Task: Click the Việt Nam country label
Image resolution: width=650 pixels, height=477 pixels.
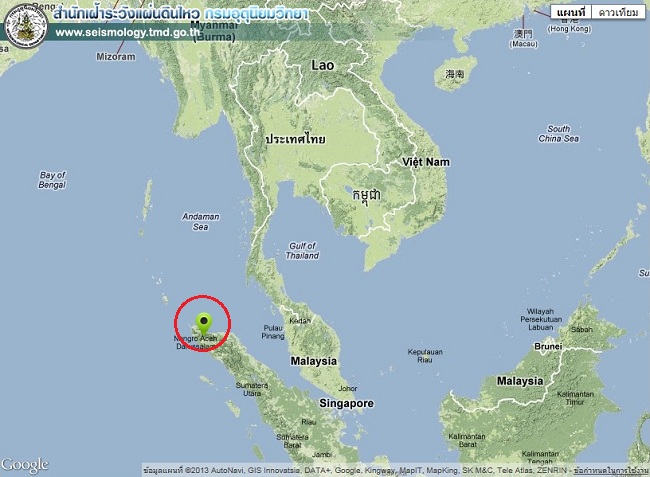Action: 426,162
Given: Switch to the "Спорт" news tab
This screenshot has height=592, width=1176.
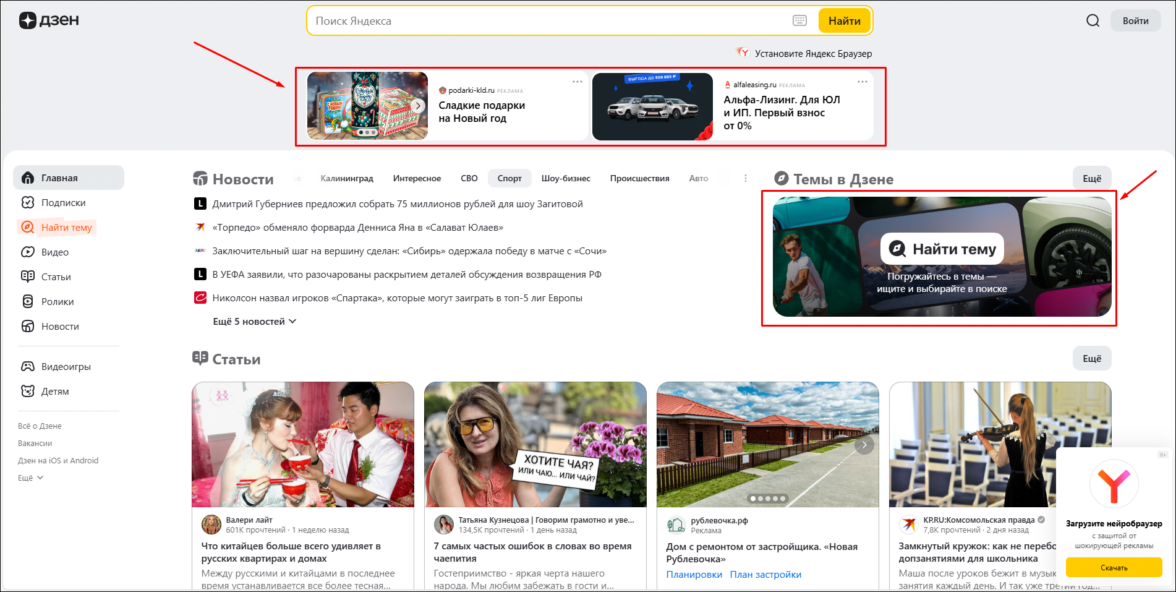Looking at the screenshot, I should (x=509, y=179).
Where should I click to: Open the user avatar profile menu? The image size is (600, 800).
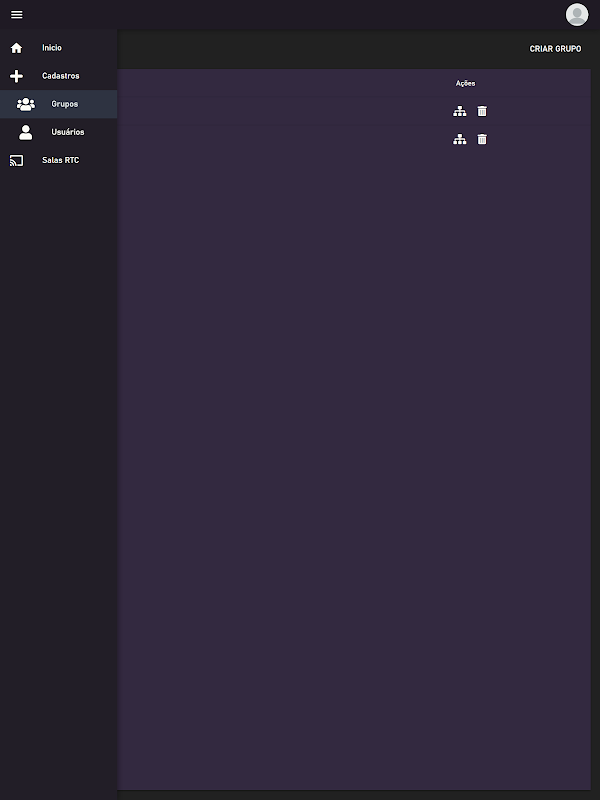point(577,14)
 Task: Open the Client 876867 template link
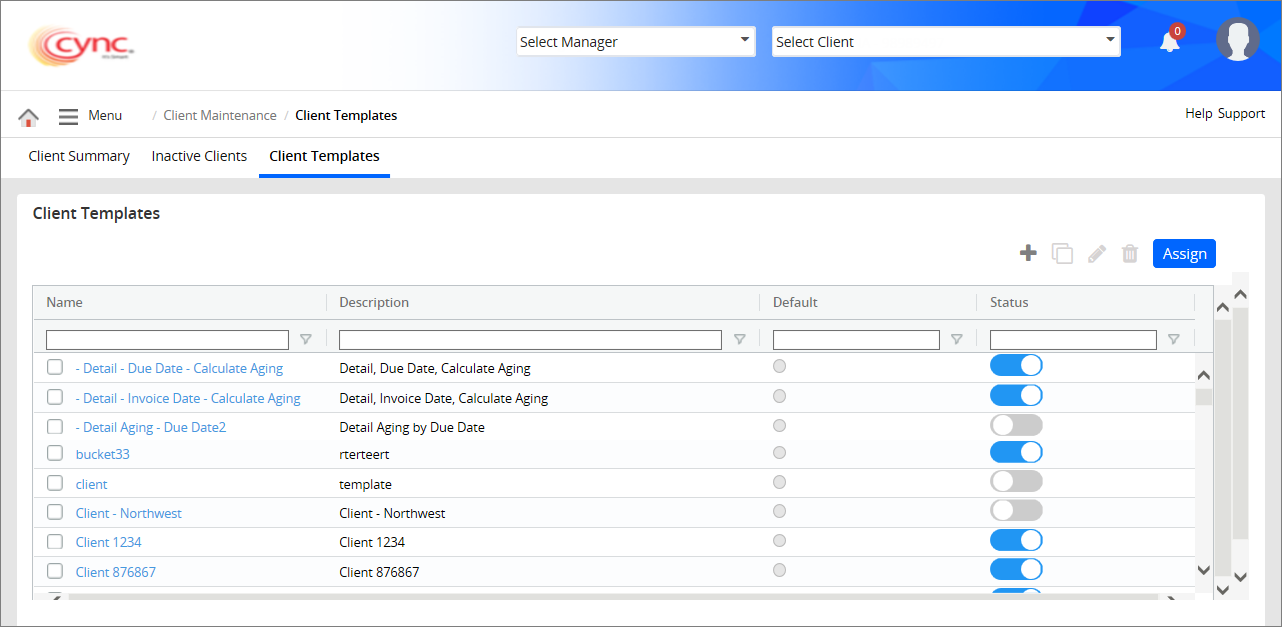pos(116,572)
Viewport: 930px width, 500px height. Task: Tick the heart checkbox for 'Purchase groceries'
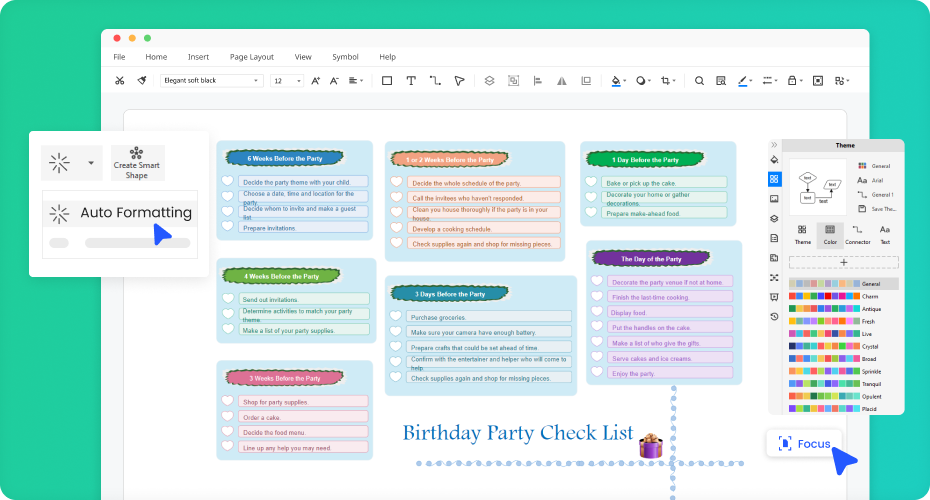point(396,316)
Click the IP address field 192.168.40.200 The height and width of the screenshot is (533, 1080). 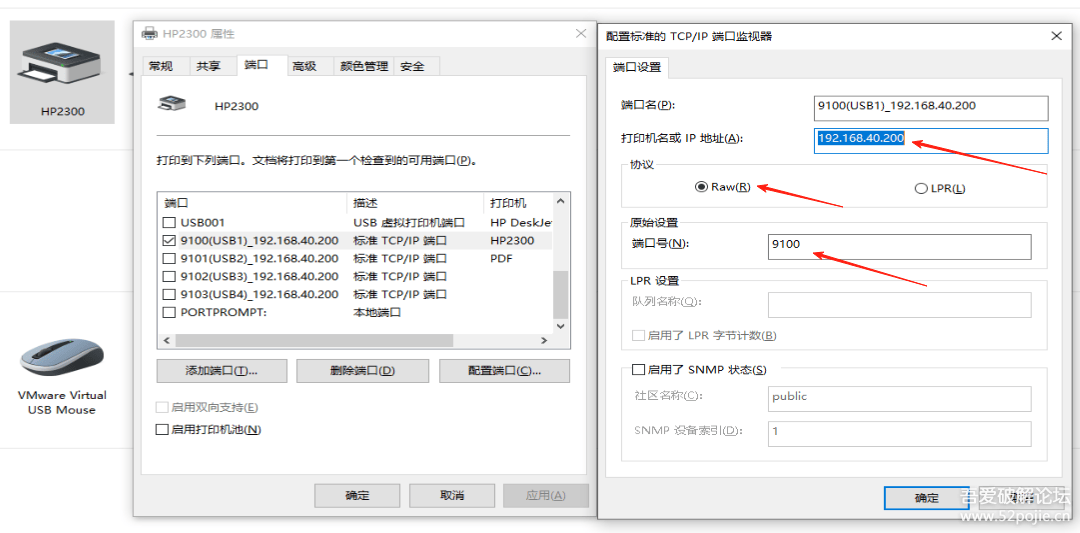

————————

#### About this exercise
Only the lines from the line containing "Given: Switch to" through the last line of the entries above should be reproduced, word for word and without pictures.

#### Response to the task
Given: Switch to the "Спорт" news tab
This screenshot has height=592, width=1176.
Looking at the screenshot, I should (x=509, y=179).
Where should I click to: Open the user avatar profile menu? The image size is (600, 800).
point(577,14)
 Task: Open the Client 876867 template link
pos(116,572)
Viewport: 930px width, 500px height. Task: Tick the heart checkbox for 'Purchase groceries'
point(396,316)
Click the IP address field 192.168.40.200 The height and width of the screenshot is (533, 1080). 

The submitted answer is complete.